When changing ffn's linear module to shiftedlinear, it is about doing XW+B = (X + shifted)W + B - shifted * W = (X + shifted)s^-1(L1L2 + R) + B - shifted * W = Xs^-1(L1L2 + R) + shifted * s^-1(L1L2 + R) + B - shifted * W
But in convert.py, we only add shifted * s^-1 * L1L2 to the B (which has already sub shifted * W). But I cannot find where we handle shifted * s^-1 * R part. Is it a bug?
In convert.py, line 42~57
if lora is not None and (smooth is not None or shift is not None):
# unsmooth lora down projection
dtype = weight.dtype
lora_down, lora_up = lora
lora_down = lora_down.to(dtype=torch.float64)

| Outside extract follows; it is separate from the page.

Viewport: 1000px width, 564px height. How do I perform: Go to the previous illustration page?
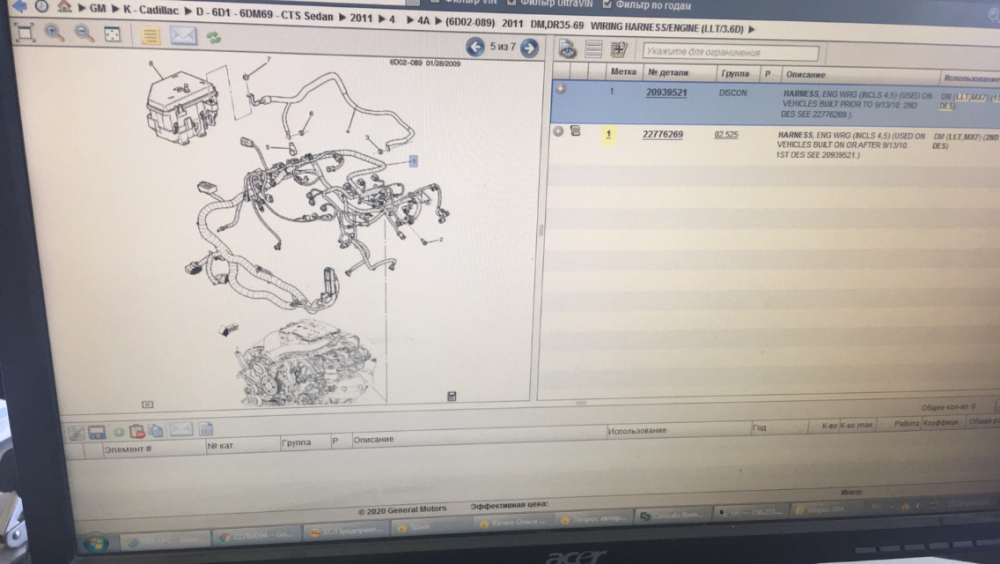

if smooth is not None and not smooth_fused:
lora_down = lora_down.div_(smooth.to(torch.float64).unsqueeze(0))
if shift is not None:
bias = torch.zeros([lora_up.shape[0]], dtype=torch.float64) if bias is None else bias.to(torch.float64)
if shift.numel() == 1:
shift = shift.view(1, 1).expand(lora_down.shape[1], 1).to(torch.float64)
else:
shift = shift.view(-1, 1).to(torch.float64)
bias = bias.add_((lora_up.to(dtype=torch.float64) @ lora_down @ shift).view(-1))
bias = bias.to(dtype=dtype)
lora = (lora_down.to(dtype=dtype), lora_up)